◆ Dataset entries

*****

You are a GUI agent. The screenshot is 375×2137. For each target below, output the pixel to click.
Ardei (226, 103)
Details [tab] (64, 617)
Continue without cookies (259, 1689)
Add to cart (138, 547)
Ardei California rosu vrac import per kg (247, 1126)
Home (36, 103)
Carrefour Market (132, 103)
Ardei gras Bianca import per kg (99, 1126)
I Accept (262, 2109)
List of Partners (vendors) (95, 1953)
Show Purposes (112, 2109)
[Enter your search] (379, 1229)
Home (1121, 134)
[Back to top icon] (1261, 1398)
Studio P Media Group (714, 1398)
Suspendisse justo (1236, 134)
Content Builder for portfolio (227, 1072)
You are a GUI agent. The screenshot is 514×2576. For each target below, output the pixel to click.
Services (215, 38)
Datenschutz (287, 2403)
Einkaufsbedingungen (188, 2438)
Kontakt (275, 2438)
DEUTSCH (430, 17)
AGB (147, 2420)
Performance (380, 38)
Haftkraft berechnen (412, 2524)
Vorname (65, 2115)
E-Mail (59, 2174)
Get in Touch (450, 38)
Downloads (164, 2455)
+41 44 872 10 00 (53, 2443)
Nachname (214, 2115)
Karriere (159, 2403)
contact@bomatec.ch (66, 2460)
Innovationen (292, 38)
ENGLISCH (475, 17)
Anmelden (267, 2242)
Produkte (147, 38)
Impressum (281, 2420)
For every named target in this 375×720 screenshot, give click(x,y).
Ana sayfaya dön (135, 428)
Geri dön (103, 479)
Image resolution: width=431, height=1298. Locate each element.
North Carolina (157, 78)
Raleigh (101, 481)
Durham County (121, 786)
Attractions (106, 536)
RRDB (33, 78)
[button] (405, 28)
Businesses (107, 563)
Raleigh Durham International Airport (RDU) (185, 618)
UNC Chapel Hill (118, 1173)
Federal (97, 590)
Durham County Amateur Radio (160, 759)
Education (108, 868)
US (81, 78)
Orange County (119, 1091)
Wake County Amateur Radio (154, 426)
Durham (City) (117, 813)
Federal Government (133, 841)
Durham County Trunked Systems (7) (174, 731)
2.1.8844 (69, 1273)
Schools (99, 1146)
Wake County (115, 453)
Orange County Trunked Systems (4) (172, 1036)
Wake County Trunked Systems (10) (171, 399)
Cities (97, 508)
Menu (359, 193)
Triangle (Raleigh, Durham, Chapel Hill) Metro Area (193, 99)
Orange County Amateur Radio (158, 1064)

*****

◆ Instruction
Could you print all of the records above again, word for word and line for line?

◆ Exercise response
You are a GUI agent. The screenshot is 375×2137. For each target below, output the pixel to click.
Ardei (226, 103)
Details [tab] (64, 617)
Continue without cookies (259, 1689)
Add to cart (138, 547)
Ardei California rosu vrac import per kg (247, 1126)
Home (36, 103)
Carrefour Market (132, 103)
Ardei gras Bianca import per kg (99, 1126)
I Accept (262, 2109)
List of Partners (vendors) (95, 1953)
Show Purposes (112, 2109)
[Enter your search] (379, 1229)
Home (1121, 134)
[Back to top icon] (1261, 1398)
Studio P Media Group (714, 1398)
Suspendisse justo (1236, 134)
Content Builder for portfolio (227, 1072)
You are a GUI agent. The screenshot is 514×2576. For each target below, output the pixel to click.
Services (215, 38)
Datenschutz (287, 2403)
Einkaufsbedingungen (188, 2438)
Kontakt (275, 2438)
DEUTSCH (430, 17)
AGB (147, 2420)
Performance (380, 38)
Haftkraft berechnen (412, 2524)
Vorname (65, 2115)
E-Mail (59, 2174)
Get in Touch (450, 38)
Downloads (164, 2455)
+41 44 872 10 00 (53, 2443)
Nachname (214, 2115)
Karriere (159, 2403)
contact@bomatec.ch (66, 2460)
Innovationen (292, 38)
ENGLISCH (475, 17)
Anmelden (267, 2242)
Produkte (147, 38)
Impressum (281, 2420)
For every named target in this 375×720 screenshot, give click(x,y).
Ana sayfaya dön (135, 428)
Geri dön (103, 479)
Image resolution: width=431, height=1298. Locate each element.
North Carolina (157, 78)
Raleigh (101, 481)
Durham County (121, 786)
Attractions (106, 536)
RRDB (33, 78)
[button] (405, 28)
Businesses (107, 563)
Raleigh Durham International Airport (RDU) (185, 618)
UNC Chapel Hill (118, 1173)
Federal (97, 590)
Durham County Amateur Radio (160, 759)
Education (108, 868)
US (81, 78)
Orange County (119, 1091)
Wake County Amateur Radio (154, 426)
Durham (City) (117, 813)
Federal Government (133, 841)
Durham County Trunked Systems (7) (174, 731)
2.1.8844 (69, 1273)
Schools (99, 1146)
Wake County (115, 453)
Orange County Trunked Systems (4) (172, 1036)
Wake County Trunked Systems (10) (171, 399)
Cities (97, 508)
Menu (359, 193)
Triangle (Raleigh, Durham, Chapel Hill) Metro Area (193, 99)
Orange County Amateur Radio (158, 1064)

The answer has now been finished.